Was ist spätrömische Dekadenz?

27.03.2010

Ein altes Prinzip der Politik war und ist schon immer die Technik gewesen, auf andere zu zeigen, um selbst mit weißer Weste dazustehen. Diese Technik beherrschten die alten Römer als Vorreiter kapitalistischer und dekadenter Gesellschaftsformen genauso gut, wie heutige FDP-Politiker.


In der dekadenten römischen Gesellschaft, war es vor allem die reichen römischen Großbürger, die sich spätrömische Dekadenz leisten konnten, doch wollen wir einen kleinen Blick auf die spätrömische Dekadenz in deutschen Landen werfen.

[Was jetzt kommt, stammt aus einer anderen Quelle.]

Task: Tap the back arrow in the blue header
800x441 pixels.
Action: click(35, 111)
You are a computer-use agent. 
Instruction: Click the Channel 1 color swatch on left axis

Also, was ist spätrömische Dekadenz [01] wirklich:

  • Wenn die Mövenpick-Partei als erstes dafür sorgt, dass es unerklärliche Steuererleichterungen für die eigene Klientel gibt.

  • Wenn der Gesundheitsminister aus fadenscheinigen Gründen den obersten Prüfer für Medikamente ausschaltet – und ein Ersatz erstmal nicht so wichtig ist.

  • Die deutsche Kanzlerin sich Erfolge lieber im Ausland sucht, anstatt ihren amoklaufenden Vizekanzler zur Raison zu rufen.

  • Wirtschaftswachstum in Deutschland nur noch möglich scheint, wenn ein Teil der (auch der gebildeten) Bevölkerung auf dem Altar des Kapitalismus geopfert wird.

  • Wirtschaftswachstum in Deutschland anscheinend nur noch möglich scheint, wenn die Real-Löhne (und auch "Lohnnebenkosten" gehören zu den Löhnen, was Arbeitnehmer spätestens mit der Kopfpauschale merken dürften) kräftig sinken, während Konzerngewinne ständig steigen.

  • In Deutschland seit Jahrzehnten jede Partei vor der Wahl beteuert, den Mittelstand stärken zu wollen, nach der Wahl aber vor allem die Bedingungen für Großkonzerne verbessert werden.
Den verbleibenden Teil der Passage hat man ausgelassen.